Uit de besproken rechtspraak van het HvJEU volgt dat er geen grond bestaat om in het kader van overgang van onderneming een verschil te maken tussen de behandeling van senioriteit en die van anciënniteit. Dat betekent dat senioriteit op zich geen recht is dat een overgegane werknemer tegenover de verkrijger geldend kan maken. De verkrijger moet echter wel rekening houden met deze senioriteit als feitelijke omstandigheid18 voor zover de senioriteit bij de vervreemder medebepalend was voor bepaalde financiële rechten van de werknemers én voor zover dit nodig is om die rechten op dezelfde voet te handhaven. Er is geen reden te veronderstellen dat het HvJEU de vraag inzake senioriteit bij overgang van onderneming anders zal beantwoorden dan de reeds beantwoorde vraag naar anciënniteit bij overgang van onderneming. In zoverre is sprake van een ‘acte éclairé’. Bij deze stand van zaken is de Hoge Raad niet gehouden tot het stellen van prejudiciële vragen aan het HvJEU.
Na deze uiteenzetting keer ik terug naar onderdeel 1.2. Zoals gezegd, klaagt het onderdeel in de kern genomen dat het hof heeft miskend dat de bij de vervreemder opgebouwde senioriteit als recht van de werknemer moet worden beschouwd dat ingevolge art. 7:663 BW overgaat op de verkrijger voor zover hieraan financiële rechten zijn gekoppeld. Uit de besproken arresten van het HvJEU volgt dat de bij de vervreemder verworven senioriteit op zich geen recht is dat een overgegane werknemer geldend kan maken bij de verkrijger. De verkrijger is slechts gehouden senioriteit als feitelijke omstandigheid mee te nemen bij de berekening van financiële rechten die aan senioriteit zijn gekoppeld, voor zover deze verplichting voortvloeide uit de arbeidsverhouding tussen de werknemer en de vervreemder en voor zover dit nodig is voor de handhaving van die rechten. De klacht gaat derhalve uit van een onjuiste rechtsopvatting en faalt daarom.
Het onderdeel klaagt nog dat het hof heeft miskend dat senioriteit in het verlengde van anciënniteit kwalificeert als een voor overgang vatbare hoedanigheid, voor zover senioriteit medebepalend is voor bepaalde financiële rechten van de werknemers.
Het hof heeft overwogen dat de vrachtvliegers hebben gevorderd dat het hof voor recht verklaart dat zij met behoud van hun bij Martinair geldende senioriteit op de senioriteitslijst van KLM worden geplaatst in algemene zin dan wel in het kader van eventuele boventalligheid en/of overtolligheid (rov. 4.33) en dat zij hiertoe hebben gesteld dat in ieder geval geldt dat senioriteit een financieel recht inhoudt dat op grond van de rechtspraak van het HvJEU mee overgaat in geval van overgang van onderneming (rov. 4.34).19 Deze rechtsoverwegingen zijn in cassatie niet bestreden.

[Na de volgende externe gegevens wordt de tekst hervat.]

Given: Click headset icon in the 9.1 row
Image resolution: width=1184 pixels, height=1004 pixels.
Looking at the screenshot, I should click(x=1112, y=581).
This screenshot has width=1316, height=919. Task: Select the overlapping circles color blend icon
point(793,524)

De vraag die bij het hof voorlag, was dus of senioriteit een aan anciënniteit gekoppeld financieel recht is dat op grond van art. 7:663 BW overgaat bij de overgang van onderneming. Het hof heeft deze vraag in rov. 4.37 ontkennend beantwoord en hieraan de conclusie verbonden dat de vrachtvliegers geen recht hebben op plaatsing op de senioriteitslijst van KLM hoger dan de positie die ontstaat vanwege de indiensttreding per 1 januari 2014. De vrachtvliegers hebben niet gesteld dat senioriteit, in het verlengde van anciënniteit, kan kwalificeren als een voor overgang vatbare hoedanigheid wanneer deze medebepalend is voor bepaalde financiële rechten. Dat het hof zich niet (expliciet) over deze kwestie heeft uitgelaten, betekent dus niet dat het hof heeft miskend dat senioriteit als zodanig kan worden aangemerkt.

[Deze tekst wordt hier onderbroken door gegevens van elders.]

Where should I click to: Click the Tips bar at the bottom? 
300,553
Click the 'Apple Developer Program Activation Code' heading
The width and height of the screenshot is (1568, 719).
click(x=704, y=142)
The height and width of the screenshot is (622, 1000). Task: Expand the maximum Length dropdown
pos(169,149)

Daarbij komt dat het hof in rov. 4.36 heeft overwogen dat het HvJEU zich nog niet heeft gebogen over senioriteit, maar dat de anciënniteit die de werknemer heeft opgebouwd bij de vervreemder op zich geen recht is dat de werknemer te gelden kan maken bij de verkrijger. Is de anciënniteit echter medebepalend voor bepaalde financiële rechten, dan dient de verkrijger de anciënniteit bij de berekening van die financiële rechten mee te nemen en die rechten zullen door de verkrijger op dezelfde voet als bij de vervreemder moeten worden gehandhaafd. In rov. 4.37 heeft het hof overwogen dat ‘gelet op het voorgaande’ senioriteit geen aan anciënniteit gekoppeld financieel recht is dat overgaat bij overgang van onderneming. Kennelijk heeft het hof aangenomen dat hetgeen het HvJEU betreffende anciënniteit heeft overwogen, ook geldt voor senioriteit, en dat de stelling van de vrachtvliegers dat senioriteit een aan anciënniteit verbonden financieel recht is, daarom onjuist is.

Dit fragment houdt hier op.